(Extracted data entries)
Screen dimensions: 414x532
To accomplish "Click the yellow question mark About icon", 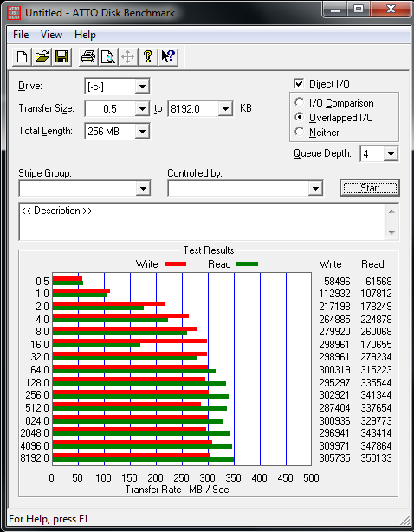I will (148, 56).
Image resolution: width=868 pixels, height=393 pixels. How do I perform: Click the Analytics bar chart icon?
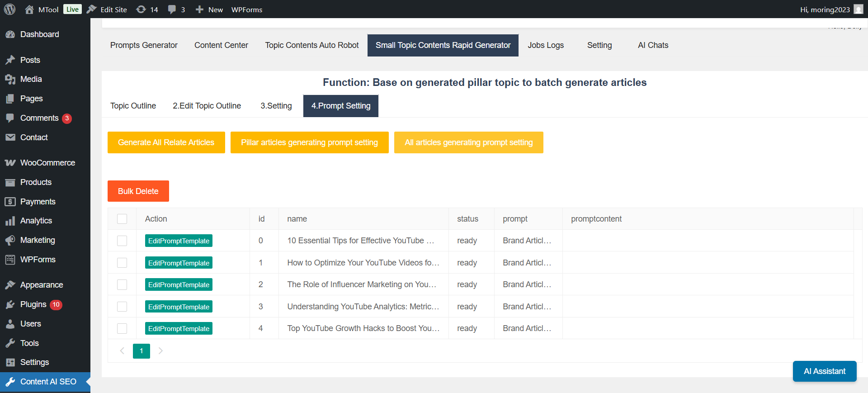point(10,221)
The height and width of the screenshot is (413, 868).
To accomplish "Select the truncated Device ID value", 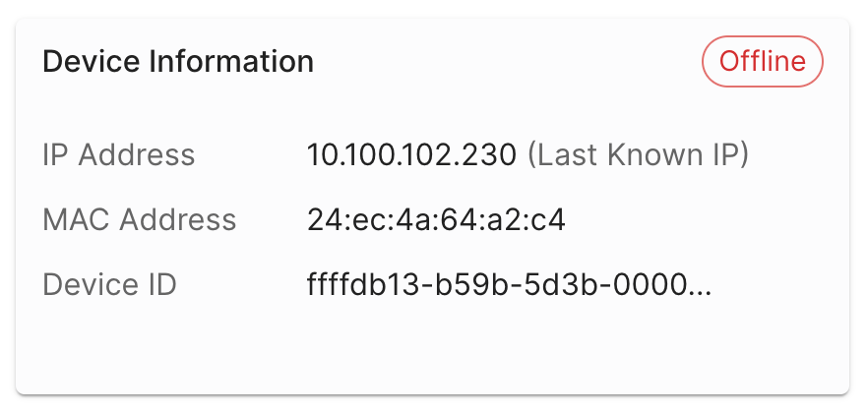I will pyautogui.click(x=509, y=285).
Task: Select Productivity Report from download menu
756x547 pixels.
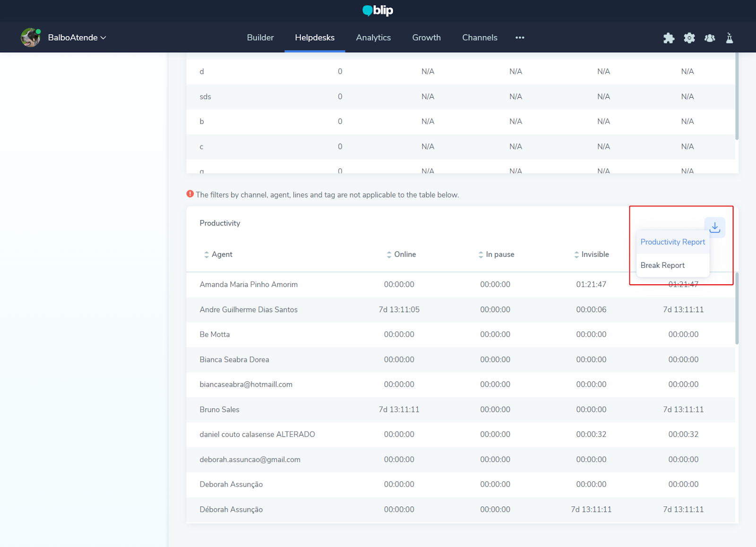Action: point(672,242)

→ **TO DO**
Return exactly, and only, the lines that run from the line containing "Task: Select Productivity" to the last line of the entries above, both ends included, with pictures left out.

→ **THE ANSWER**
Task: Select Productivity Report from download menu
756x547 pixels.
Action: point(672,242)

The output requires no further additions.